El cronista José Gabriel Gómez Corrales lo describió como el gran custodio de la memoria visual de la Huasteca y una figura fundamental para preservar la identidad de la región.

Hipólito Moreno Tapia

Álamo, Ver.- Más allá de su trayectoria como fotógrafo y promotor cultural, Nicolás Cárdenas Reyes, conocido ampliamente como “Tempach”, dejó una huella imborrable en la historia y la identidad de la Huasteca, destacó el cronista de Álamo Temapache, José Gabriel Gómez Corrales, al recordar la aportación del destacado huasteco tras su reciente fallecimiento, ocurrido este 4 de junio.

Gómez Corrales definió a “Tempach” como “El Guardián Visual de la Huasteca y Caminante de Senderos”, al referir que dedicó gran parte de su vida a documentar y preservar la riqueza cultural, las tradiciones y la esencia de los pueblos huastecos a través de la fotografía y el video.

El cronista recordó que tuvo la oportunidad de escribir el prólogo de la obra «Tempach, memoria de un huasteco», publicada en 2023, experiencia que le permitió conocer de cerca la dimensión humana y artística de quien consideró un hombre profundamente comprometido con su tierra.

“Don Nicolás no solo tomaba fotos; guardaba el alma de un pueblo para que las futuras generaciones supieran quiénes somos”, expresó Gómez Corrales al referirse al valor histórico y cultural del trabajo realizado por el fotógrafo a lo largo de décadas.

Nicolás Cárdenas Reyes nació el 10 de septiembre de 1933 en Temapache. Hijo de Modesto Cárdenas Jacobo y Filiberta Reyes Valentín, creció en la región petrolera de la Faja de Oro y cursó sus estudios primarios en la Escuela Artículo 123 de Poza Rica.

Desde muy joven inició su vínculo con la fotografía. En 1948 adquirió una cámara Brownie Flash Kodak y, posteriormente, una filmadora de 8 milímetros, herramientas que marcarían el inicio de una pasión que, con el tiempo, se convertiría en una misión de vida.

A los 16 años ingresó a laborar en Petróleos Mexicanos, pero fue en 1990, mientras trabajaba en Cerro Azul, cuando descubrió el Festival del Huapango de Amatlán, acontecimiento que impulsó una nueva etapa en su trayectoria. Tres años después regresó a esa comunidad para profundizar en la cultura Tének y consolidarse como uno de los principales promotores culturales de la Huasteca.

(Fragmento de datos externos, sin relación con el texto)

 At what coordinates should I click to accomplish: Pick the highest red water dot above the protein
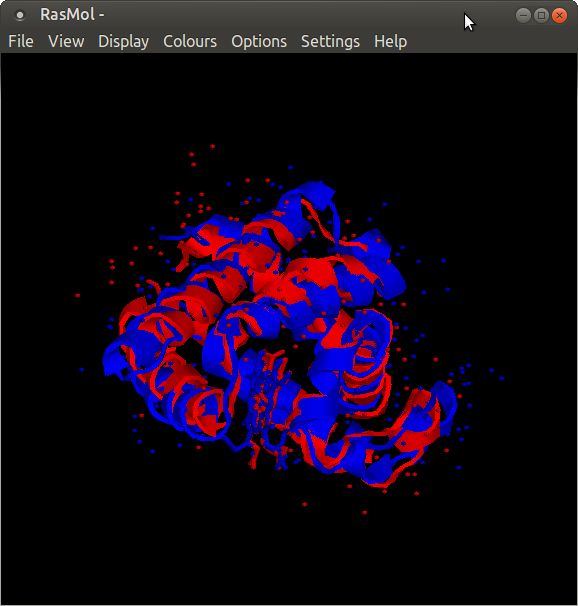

Para José Gabriel Gómez Corrales, la aportación de “Tempach” trasciende generaciones, pues logró resguardar y heredar a México uno de los acervos fotográficos y videográficos más importantes de la región huasteca. Aunque su lente dejó de captar imágenes, afirmó, su legado continuará vivo en cada fotografía, en cada registro cultural y en la memoria colectiva de los pueblos que dedicó su vida a documentar.